What to do ->
What is the number of lines in the listing below that contain the word "computer"? Give only that number.

Dataset extract ->
::::::

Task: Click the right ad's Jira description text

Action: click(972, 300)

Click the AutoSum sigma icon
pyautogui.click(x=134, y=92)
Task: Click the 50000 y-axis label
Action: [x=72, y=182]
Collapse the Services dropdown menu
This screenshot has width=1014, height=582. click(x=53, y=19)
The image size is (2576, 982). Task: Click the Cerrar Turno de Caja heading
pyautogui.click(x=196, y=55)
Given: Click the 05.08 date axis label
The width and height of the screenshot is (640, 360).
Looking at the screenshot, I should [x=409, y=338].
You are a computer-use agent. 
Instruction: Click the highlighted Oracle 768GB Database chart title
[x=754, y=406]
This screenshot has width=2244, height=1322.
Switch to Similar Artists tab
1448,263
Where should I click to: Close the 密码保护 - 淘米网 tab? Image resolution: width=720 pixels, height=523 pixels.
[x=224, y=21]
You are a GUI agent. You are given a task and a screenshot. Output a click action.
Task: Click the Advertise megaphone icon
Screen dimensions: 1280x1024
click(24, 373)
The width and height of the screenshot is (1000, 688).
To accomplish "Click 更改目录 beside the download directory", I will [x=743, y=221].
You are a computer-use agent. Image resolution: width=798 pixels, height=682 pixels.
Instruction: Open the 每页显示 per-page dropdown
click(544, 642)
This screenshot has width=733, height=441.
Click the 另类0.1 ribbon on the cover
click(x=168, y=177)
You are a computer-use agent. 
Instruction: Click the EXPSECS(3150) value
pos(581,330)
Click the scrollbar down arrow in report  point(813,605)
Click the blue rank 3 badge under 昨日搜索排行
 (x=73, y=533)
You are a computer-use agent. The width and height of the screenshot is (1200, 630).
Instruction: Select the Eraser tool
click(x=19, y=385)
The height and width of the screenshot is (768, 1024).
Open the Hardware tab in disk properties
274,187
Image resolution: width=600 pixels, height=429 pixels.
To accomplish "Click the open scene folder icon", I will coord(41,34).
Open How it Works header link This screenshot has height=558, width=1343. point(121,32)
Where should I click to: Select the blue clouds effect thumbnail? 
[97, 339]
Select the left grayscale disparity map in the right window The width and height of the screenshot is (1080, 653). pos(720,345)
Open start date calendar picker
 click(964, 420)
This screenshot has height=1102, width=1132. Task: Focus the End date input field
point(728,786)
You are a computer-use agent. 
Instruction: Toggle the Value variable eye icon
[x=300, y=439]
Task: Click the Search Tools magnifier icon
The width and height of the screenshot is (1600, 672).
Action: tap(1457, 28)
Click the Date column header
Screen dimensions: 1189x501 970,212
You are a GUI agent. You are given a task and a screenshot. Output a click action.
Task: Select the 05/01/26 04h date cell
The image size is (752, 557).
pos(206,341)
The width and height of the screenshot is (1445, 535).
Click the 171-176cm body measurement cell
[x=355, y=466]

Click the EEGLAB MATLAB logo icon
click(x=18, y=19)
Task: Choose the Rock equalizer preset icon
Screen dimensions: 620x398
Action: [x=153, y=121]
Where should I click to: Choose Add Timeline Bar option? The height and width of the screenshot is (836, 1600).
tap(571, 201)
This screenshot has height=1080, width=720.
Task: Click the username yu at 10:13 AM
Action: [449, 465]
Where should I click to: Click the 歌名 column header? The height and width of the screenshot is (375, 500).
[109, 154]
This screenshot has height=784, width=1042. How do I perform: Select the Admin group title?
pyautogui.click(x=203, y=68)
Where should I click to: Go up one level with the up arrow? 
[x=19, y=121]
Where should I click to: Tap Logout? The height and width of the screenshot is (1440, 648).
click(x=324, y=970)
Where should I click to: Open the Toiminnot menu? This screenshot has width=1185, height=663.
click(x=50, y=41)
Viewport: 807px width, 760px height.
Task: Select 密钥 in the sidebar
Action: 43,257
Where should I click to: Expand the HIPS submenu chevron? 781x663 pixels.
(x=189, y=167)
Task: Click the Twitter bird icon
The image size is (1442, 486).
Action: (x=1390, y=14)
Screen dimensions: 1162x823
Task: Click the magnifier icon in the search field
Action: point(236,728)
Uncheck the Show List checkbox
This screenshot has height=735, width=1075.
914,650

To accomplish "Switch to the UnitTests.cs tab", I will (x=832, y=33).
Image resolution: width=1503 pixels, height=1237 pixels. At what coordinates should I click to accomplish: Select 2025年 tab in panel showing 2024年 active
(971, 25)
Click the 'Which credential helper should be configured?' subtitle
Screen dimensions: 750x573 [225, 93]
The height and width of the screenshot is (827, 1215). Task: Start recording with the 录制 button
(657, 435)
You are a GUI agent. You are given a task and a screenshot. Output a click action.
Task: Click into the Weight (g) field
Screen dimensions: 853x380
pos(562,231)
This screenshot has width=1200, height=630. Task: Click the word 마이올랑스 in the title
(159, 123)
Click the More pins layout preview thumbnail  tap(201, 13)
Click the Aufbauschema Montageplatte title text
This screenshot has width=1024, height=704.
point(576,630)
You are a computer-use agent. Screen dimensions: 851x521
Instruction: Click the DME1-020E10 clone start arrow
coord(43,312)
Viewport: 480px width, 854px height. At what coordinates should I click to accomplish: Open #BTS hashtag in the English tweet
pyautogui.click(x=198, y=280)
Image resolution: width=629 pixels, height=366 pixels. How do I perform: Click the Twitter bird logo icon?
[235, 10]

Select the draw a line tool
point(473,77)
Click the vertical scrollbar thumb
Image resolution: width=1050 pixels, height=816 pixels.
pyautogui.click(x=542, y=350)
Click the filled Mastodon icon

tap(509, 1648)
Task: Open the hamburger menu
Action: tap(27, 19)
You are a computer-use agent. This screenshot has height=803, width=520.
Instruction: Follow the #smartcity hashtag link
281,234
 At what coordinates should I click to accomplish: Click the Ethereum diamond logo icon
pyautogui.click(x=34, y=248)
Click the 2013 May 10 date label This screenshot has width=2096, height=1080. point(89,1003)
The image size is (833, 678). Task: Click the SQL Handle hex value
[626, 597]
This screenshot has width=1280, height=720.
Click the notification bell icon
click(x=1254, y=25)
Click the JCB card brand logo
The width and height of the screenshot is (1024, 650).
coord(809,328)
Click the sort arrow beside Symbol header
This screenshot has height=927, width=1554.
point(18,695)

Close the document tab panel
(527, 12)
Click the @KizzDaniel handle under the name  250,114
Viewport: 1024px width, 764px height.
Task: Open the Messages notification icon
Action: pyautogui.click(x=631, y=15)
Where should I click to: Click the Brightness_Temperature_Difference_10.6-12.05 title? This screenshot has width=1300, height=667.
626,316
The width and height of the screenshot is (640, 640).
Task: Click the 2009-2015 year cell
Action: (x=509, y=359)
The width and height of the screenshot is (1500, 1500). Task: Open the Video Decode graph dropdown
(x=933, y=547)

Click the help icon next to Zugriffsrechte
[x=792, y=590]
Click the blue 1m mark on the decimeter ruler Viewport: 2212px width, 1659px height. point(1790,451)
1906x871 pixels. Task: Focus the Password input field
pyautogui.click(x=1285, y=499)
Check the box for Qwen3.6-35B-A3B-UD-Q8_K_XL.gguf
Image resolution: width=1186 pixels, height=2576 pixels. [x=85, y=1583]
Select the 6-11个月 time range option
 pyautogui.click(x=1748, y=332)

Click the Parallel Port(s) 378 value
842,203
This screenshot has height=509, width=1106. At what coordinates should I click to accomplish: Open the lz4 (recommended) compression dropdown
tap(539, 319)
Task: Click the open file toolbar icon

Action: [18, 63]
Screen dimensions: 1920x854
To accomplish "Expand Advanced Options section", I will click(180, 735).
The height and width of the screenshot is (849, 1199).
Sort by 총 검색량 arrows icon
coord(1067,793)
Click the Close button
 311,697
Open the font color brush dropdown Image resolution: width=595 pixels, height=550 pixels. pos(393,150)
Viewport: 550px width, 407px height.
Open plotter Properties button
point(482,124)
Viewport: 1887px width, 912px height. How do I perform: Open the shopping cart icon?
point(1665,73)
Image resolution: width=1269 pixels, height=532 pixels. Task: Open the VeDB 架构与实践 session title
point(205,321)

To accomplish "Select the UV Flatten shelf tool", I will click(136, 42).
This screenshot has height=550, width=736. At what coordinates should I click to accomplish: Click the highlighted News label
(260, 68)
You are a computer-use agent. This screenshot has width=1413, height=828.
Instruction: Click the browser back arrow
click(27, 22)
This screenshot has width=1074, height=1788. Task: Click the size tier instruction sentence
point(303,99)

::::::

Result for this task ->
8